* _WHAT YOU HAVE TO DO_
Reproduce all of the material below word for word, line by line.
=== SUPPLIED MATERIAL ===
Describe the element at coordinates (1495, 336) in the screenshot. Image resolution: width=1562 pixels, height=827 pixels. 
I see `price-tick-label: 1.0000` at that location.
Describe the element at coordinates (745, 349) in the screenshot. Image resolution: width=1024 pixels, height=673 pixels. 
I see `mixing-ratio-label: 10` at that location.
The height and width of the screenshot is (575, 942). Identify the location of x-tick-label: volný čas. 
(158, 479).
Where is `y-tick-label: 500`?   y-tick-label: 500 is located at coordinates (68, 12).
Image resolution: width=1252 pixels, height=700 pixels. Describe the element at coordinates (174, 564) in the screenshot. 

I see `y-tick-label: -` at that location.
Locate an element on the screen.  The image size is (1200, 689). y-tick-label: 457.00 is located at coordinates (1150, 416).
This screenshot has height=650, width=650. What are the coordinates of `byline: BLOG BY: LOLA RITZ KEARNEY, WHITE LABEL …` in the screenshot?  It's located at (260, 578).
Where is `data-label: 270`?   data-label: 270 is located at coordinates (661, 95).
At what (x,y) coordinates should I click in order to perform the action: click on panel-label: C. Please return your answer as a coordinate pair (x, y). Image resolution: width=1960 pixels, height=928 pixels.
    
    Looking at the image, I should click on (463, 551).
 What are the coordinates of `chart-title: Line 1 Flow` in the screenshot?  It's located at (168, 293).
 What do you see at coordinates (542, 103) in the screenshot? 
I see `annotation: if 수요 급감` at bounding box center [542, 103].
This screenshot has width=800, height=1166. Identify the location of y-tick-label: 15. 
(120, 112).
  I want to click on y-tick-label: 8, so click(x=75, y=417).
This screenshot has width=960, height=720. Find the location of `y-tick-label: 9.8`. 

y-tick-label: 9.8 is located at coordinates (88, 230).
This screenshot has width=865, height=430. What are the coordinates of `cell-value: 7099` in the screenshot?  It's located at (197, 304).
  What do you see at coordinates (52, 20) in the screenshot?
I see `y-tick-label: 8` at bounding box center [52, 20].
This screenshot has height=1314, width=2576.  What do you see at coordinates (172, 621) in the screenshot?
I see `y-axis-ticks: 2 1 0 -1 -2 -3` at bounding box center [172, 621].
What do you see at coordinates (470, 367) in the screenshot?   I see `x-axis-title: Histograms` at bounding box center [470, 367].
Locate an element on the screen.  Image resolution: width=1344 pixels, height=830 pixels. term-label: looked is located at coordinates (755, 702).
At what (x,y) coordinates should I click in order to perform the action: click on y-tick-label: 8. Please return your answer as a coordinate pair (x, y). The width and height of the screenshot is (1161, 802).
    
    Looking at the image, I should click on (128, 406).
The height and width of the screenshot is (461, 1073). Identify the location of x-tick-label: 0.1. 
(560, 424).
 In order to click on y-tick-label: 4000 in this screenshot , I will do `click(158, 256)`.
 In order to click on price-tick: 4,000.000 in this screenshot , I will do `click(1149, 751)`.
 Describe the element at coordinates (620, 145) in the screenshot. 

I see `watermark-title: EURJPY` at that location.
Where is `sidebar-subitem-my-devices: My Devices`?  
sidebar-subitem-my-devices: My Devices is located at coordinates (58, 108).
===
* _WORKED SOLUTION_
Describe the element at coordinates (1495, 336) in the screenshot. Image resolution: width=1562 pixels, height=827 pixels. 
I see `price-tick-label: 1.0000` at that location.
Describe the element at coordinates (745, 349) in the screenshot. Image resolution: width=1024 pixels, height=673 pixels. 
I see `mixing-ratio-label: 10` at that location.
The height and width of the screenshot is (575, 942). Identify the location of x-tick-label: volný čas. 
(158, 479).
Where is `y-tick-label: 500`?   y-tick-label: 500 is located at coordinates (68, 12).
Image resolution: width=1252 pixels, height=700 pixels. Describe the element at coordinates (174, 564) in the screenshot. 

I see `y-tick-label: -` at that location.
Locate an element on the screen.  The image size is (1200, 689). y-tick-label: 457.00 is located at coordinates (1150, 416).
This screenshot has height=650, width=650. What are the coordinates of `byline: BLOG BY: LOLA RITZ KEARNEY, WHITE LABEL …` in the screenshot?  It's located at (260, 578).
Where is `data-label: 270`?   data-label: 270 is located at coordinates (661, 95).
At what (x,y) coordinates should I click in order to perform the action: click on panel-label: C. Please return your answer as a coordinate pair (x, y). Image resolution: width=1960 pixels, height=928 pixels.
    
    Looking at the image, I should click on (463, 551).
 What are the coordinates of `chart-title: Line 1 Flow` in the screenshot?  It's located at (168, 293).
 What do you see at coordinates (542, 103) in the screenshot? 
I see `annotation: if 수요 급감` at bounding box center [542, 103].
This screenshot has width=800, height=1166. Identify the location of y-tick-label: 15. 
(120, 112).
  I want to click on y-tick-label: 8, so click(x=75, y=417).
This screenshot has width=960, height=720. Find the location of `y-tick-label: 9.8`. 

y-tick-label: 9.8 is located at coordinates (88, 230).
This screenshot has width=865, height=430. What are the coordinates of `cell-value: 7099` in the screenshot?  It's located at (197, 304).
  What do you see at coordinates (52, 20) in the screenshot?
I see `y-tick-label: 8` at bounding box center [52, 20].
This screenshot has height=1314, width=2576.  What do you see at coordinates (172, 621) in the screenshot?
I see `y-axis-ticks: 2 1 0 -1 -2 -3` at bounding box center [172, 621].
What do you see at coordinates (470, 367) in the screenshot?   I see `x-axis-title: Histograms` at bounding box center [470, 367].
Locate an element on the screen.  Image resolution: width=1344 pixels, height=830 pixels. term-label: looked is located at coordinates (755, 702).
At what (x,y) coordinates should I click in order to perform the action: click on y-tick-label: 8. Please return your answer as a coordinate pair (x, y). The width and height of the screenshot is (1161, 802).
    
    Looking at the image, I should click on (128, 406).
The height and width of the screenshot is (461, 1073). Identify the location of x-tick-label: 0.1. 
(560, 424).
 In order to click on y-tick-label: 4000 in this screenshot , I will do `click(158, 256)`.
 In order to click on price-tick: 4,000.000 in this screenshot , I will do `click(1149, 751)`.
 Describe the element at coordinates (620, 145) in the screenshot. 

I see `watermark-title: EURJPY` at that location.
Where is `sidebar-subitem-my-devices: My Devices`?  
sidebar-subitem-my-devices: My Devices is located at coordinates (58, 108).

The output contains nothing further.